お盆期間にご先祖さまを送り届ける大役を果たした精霊牛・精霊馬を簡単に処分することに気がひけるのは私だけでしょうか。
がんばって作った精霊牛・精霊馬ですので、感謝の気持ちを込めてお別れしたいと思います。
一番簡単な処分方法は、半紙にお清めの塩と精霊牛・精霊馬を一緒に包み、可燃ごみに捨てます。
なす・きゅうり・割りばしなど可燃性の材料ですから可燃ごみで問題ありません。
昔は海や川に流していたのですが、この処分方法は現在では法律違反となるのでやめましょう。
また、庭や畑をもっている家庭であれば、土に埋めるという処分方法もありますよ。
精霊牛・精霊馬はなすときゅうりでできているので、料理に使いたくなる気持ちもわかりますが、食べないようにしましょう。
なすもきゅうりも日持ちせず、傷んでいる可能性があるからです。
ところで、お盆に精霊牛や精霊馬は飾らない宗派があるのをご存知でしょうか。そもそもお盆がどうして始まったのかも気になります。次の項目で紹介しますね。
お盆になすは宗派によっては飾らない【浄土真宗】

お盆には、なすときゅうりで精霊牛・精霊馬を作り、ご先祖様を迎える文化についてご紹介してきましたが、そもそもなぜ、お盆ができたのでしょうか。
それは、日本に古くから存在した、先祖の霊を年に1、2回供養する文化と、中国から伝わった仏教が結びついたことが由来とされているのです。
仏教を開いたお釈迦さまの弟子、目連(もくれん)が、神通力(じんつうりき)で、亡くなった母を見ると、餓鬼道(がきどう)という厳しい世界に落ちて苦しんでいました。
お釈迦さまに相談すると、「7月15日に修行僧が90日の修業を終えて集まるから、たくさんのごちそうをふるまい、供養するように」と言います。
目連がそのとおりにすると、修行僧はたいへん喜び、それが餓鬼道まで伝わり、母を救うことができたというのです。
そして、お釈迦さまは、7月15日に食べ物をたくさん用意し、多くの人を供養するという、良い行いをすればご先祖さまが救われ、生きている人も幸せになれると説きました。
この教えがきっかけで現在のお盆ができたと言われているのですよ。しかし、宗派によっては異なる考え方もあるのです。
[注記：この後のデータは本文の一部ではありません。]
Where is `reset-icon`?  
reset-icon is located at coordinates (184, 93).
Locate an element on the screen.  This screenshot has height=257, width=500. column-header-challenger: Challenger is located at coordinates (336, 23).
浄土真宗は、人が亡くなると仏さまになり、浄土という悩みや苦しみのない、清らかで幸せな場所へ行くと考える宗派です。
そのため、餓鬼道に落ちることもなく、霊となって帰ってくることもないと考えます。
ですから浄土真宗は、お盆に精霊棚を用意したり、なすやきゅうりで飾り物を作ったりなど、ご先祖さまを迎える風習はない宗派なのです。
浄土真宗は、お盆に何もしないのではなく、ご先祖さまに感謝して仏法(仏が説いた教え)を聞く日なのだとか。
なすときゅうりで工作する機会がなくて少しさみしい気もしますが、ご先祖さまを大切にする気持ちはどの宗派も一緒なのですね。
まとめ

- なすで作る牛は精霊牛、きゅうりの馬は精霊馬という
- なすときゅうりで作る理由は夏野菜で多く採れるからが一説
- 精霊牛・精霊馬には馬に乗って早く家に帰ってきてほしい・牛に乗ってあの世にゆっくり戻ってほしいなど意味がある
- 精霊牛の頭を精霊棚の外向き・精霊馬は内向きに飾るのが一般的
- 精霊馬を西向きに・精霊牛を東向きにするパターンと精霊馬を家の中の方・精霊牛を玄関や家の外の方向へ向けるパターンも
- 北海道の函館・根室、東京、横浜、石川県の金沢市、静岡県の浜松市・西部の遠州地方ではお盆は7月
- 精霊牛・精霊馬はなす・きゅうり・割りばしがあれば簡単に作れる
- お盆が終わったら精霊牛・精霊馬はお清めの塩とともに半紙に包んで可燃ごみへ
- 浄土真宗ではお盆にご先祖さまの霊が帰ってくるとは考えない
宗派や地域、家によってお盆のしきたりや考え方はさまざまなのですね。
お盆の時期にはご先祖さまに思いをはせながら、現在生きている人たちが交流し、絆を深めていく機会にしたいと思います。